An Angus woman who has taken a health campaign to the corridors of power is to be honoured by Dundee University.
When former Dundee United footballer Frank Kopel was diagnosed with dementia in 2009, his wife Amanda became aware of a flaw in the care system.
Frank was only eligible for free personal care after he turned 65, which forced the couple to spend large amounts of money for six years of his illness.

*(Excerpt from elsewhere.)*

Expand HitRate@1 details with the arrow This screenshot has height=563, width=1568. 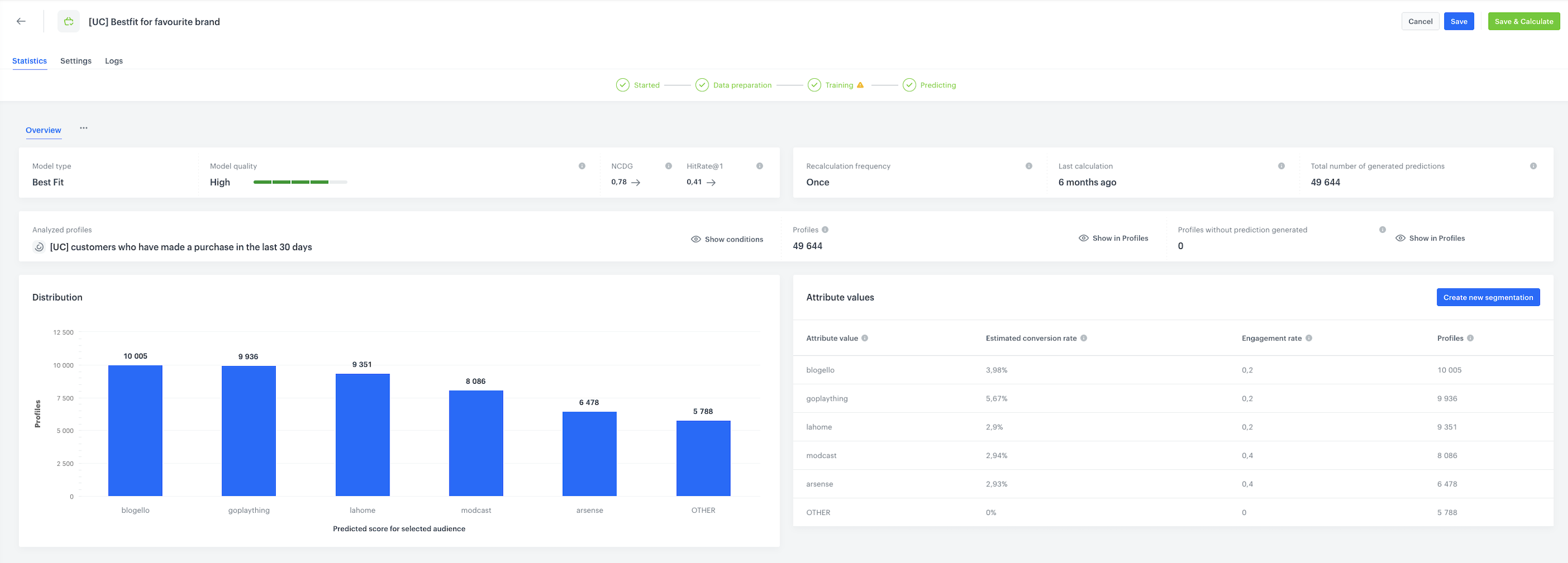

Mrs Kopel has been campaigning for legislation to close the legal “loophole” – dubbed Frank’s Law – backed by The Courier.

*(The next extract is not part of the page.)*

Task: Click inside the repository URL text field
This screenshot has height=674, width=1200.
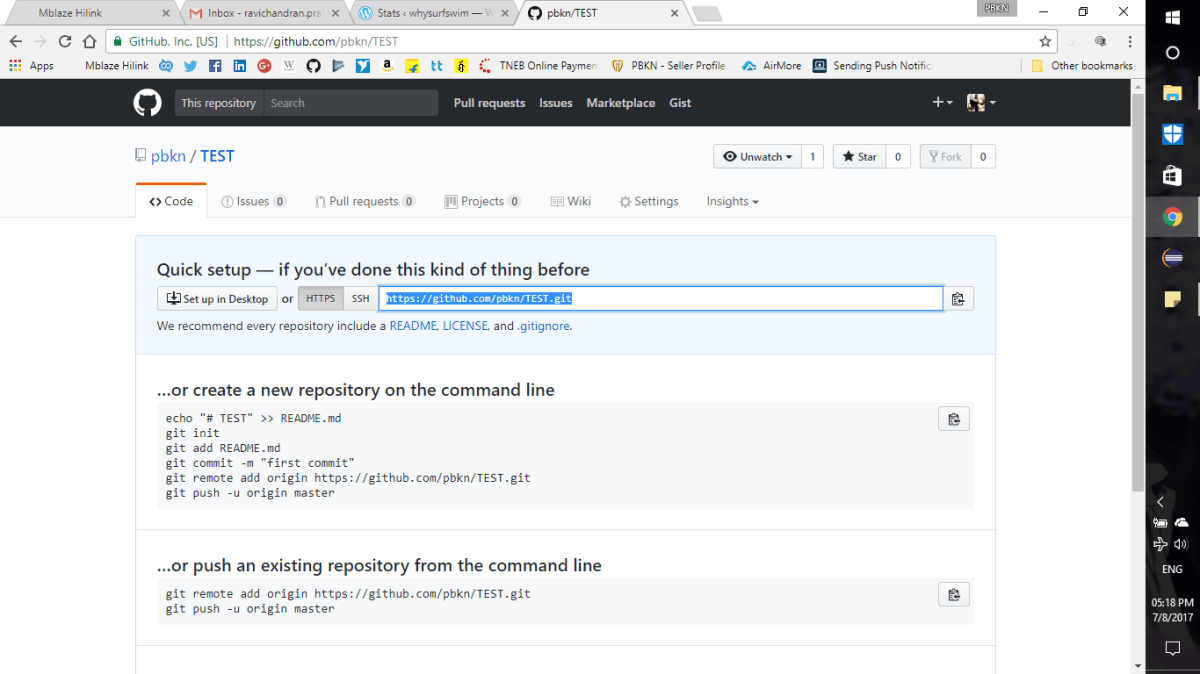Action: pyautogui.click(x=660, y=298)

She is to receive an honorary degree alongside Maggie’s Centres co-founder Dr Charles Jencks and pop musician Gary Lightbody at summer graduations between June 22 and 24.
Mrs Kopel, from Kirriemuir, said she was “honoured” to receive a degree, which the university said are given to the “best possible role models” for students and staff.
Professor Pete Downes added: “The range of achievements among our seven honorary graduates reflects the wide ranging nature of the impact the university itself has on society, from music and the arts through healthcare, governance and the environment.
“I look forward to welcoming all of them to Dundee this summer.”
Frank, a left-back who played 407 games for Dundee United, died in April 2014 at the age of 65.
Of the 85,807 dementia sufferers in Scotland, 3,201 are under 65 and not entitled to free personal care.
Mrs Kopel wrote to each of Scotland’s 129 MSPs and the campaign has garnered nationwide attention from politicians and sporting figures alike, but has yet to be passed into law.
Mrs Kopel is also heavily involved in raising awareness of Chronic Traumatic Encephalopathy, a form of early-onset dementia associated with repeated sport-related head trauma, which her husband may have suffered from as a result of his football career.
The university is also set to award honorary degrees to Sir William Castell, former chairman of the board of governors of the Wellcome Trust; Sir William Patey, a Dundee graduate who went on to become UK Ambassador in Sudan, Iraq, Saudi Arabia and Afghanistan; Professor Harindra Fernando, one of the world’s experts in fluid dynamics and environmental science; and Dr Hilal Al-Sayer, chairman of the Dasman Diabetes Institute board in Kuwait.